NICE Systems this week launched its Contact Center Fraud Prevention solution, which tracks fraud patterns and screens all phone interactions against a watch list of known fraudsters.
Businesses that use the solution will be able to pinpoint fraudulent callers according to their unique voiceprints by using voice biometrics to automatically cross-reference each call with a suspicious watch list of known fraudsters.
The solution also uses NICE Interaction Analytics to identify fraud patterns and social engineering attempts based on speech analytics, emotion detection, talk patterns, and interactions. For example, shouting at the agent or trying to change an address or phone number could be part of a fraudulent behavior pattern, and specific keywords might raise a red flag. Telephony and other contextual data, such as IVR events, caller location, and caller ID matching, are also examined to determine potential fraud.
"The fight against fraud is essentially a high-paced technological arms race," says Ori Bach, director of solution management and interactions optimization at NICE. "As criminal organizations roll out new technologies and tactics to commit fraud, legitimate businesses are racing to deploy fraud prevention technologies to counter them. Many businesses have made major investments in the capturing and analysis of interactions to improve efficiency and the customer experience. This foundation can now be leveraged to understand and mitigate the risk of fraud during those interactions."
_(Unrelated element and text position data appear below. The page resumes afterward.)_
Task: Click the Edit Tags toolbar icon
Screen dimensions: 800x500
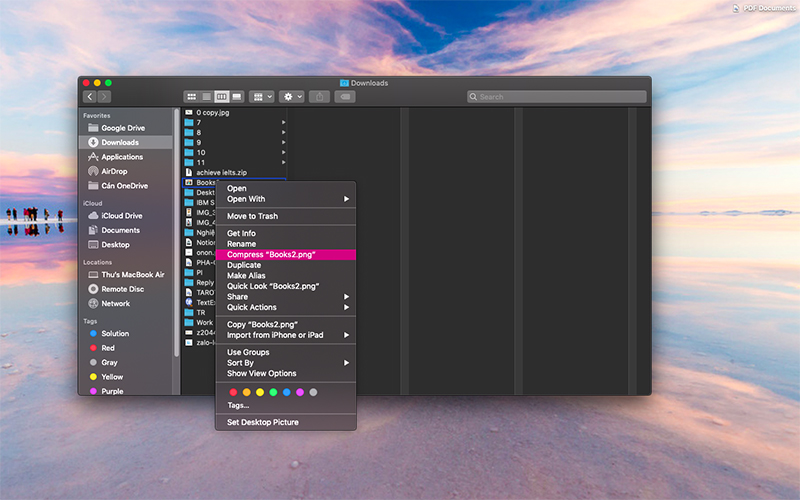Action: coord(344,97)
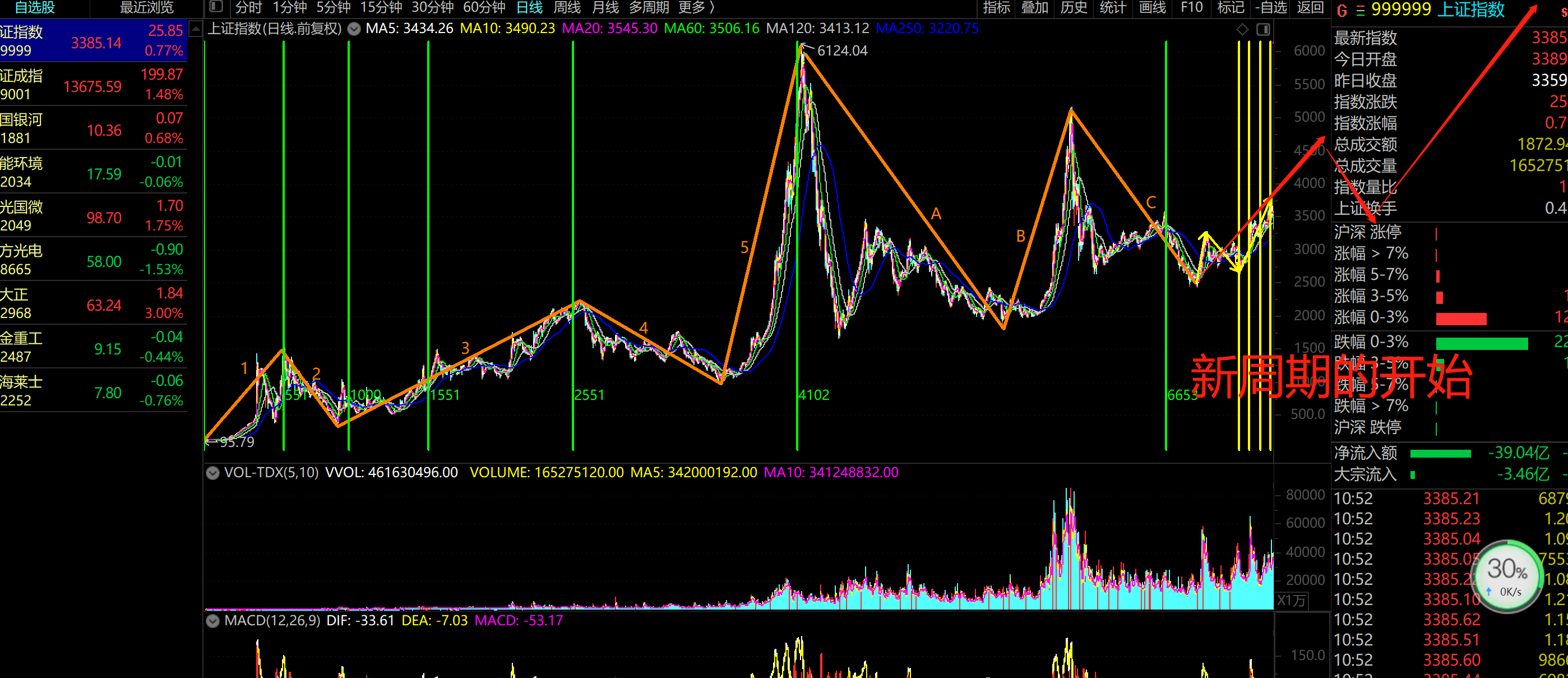1568x678 pixels.
Task: Click the 30% network speed floating widget
Action: click(x=1507, y=576)
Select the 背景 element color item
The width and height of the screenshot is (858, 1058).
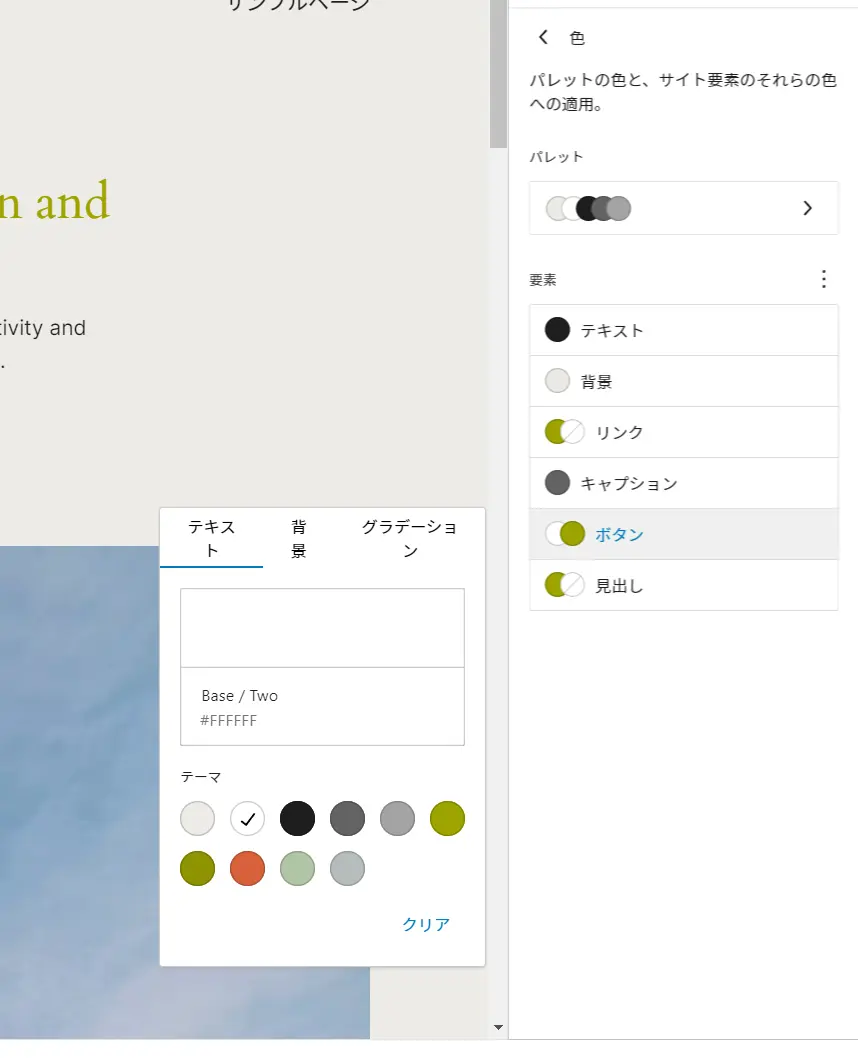pyautogui.click(x=683, y=381)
The NICE solution guides agents in real time to appropriately handle high-risk interactions and provides an end-to-end fraud management solution that prioritizes high-risk interactions for investigation before transactions are authorized. The offering leverages the NICE Actimize Risk Case Manager, a complete investigation and work flow tool used to open investigation tickets following identification of fraud attempts, including playback of suspicious interactions.
"Criminal organizations employ relatively small numbers of operatives that use similar social engineering scripts," Bach says. "Well-trained security professionals who routinely listen to fraudulent calls can often spot a bad call just by listening to the first few seconds of it. Some of our clients have developed such an intimate familiarity with the fraudsters and their gangs that they have given them nicknames. The challenge is that security professionals take a long time to train and are only able to listen to a small fraction of the calls. Our software essentially automates and speeds up this process by identifying who the speaker is using voice biometrics, what is he saying using speech analytics, and where the call is coming from using telephony analytics. This powerful combination is very effective in separating the fraudulent calls from the legitimate ones."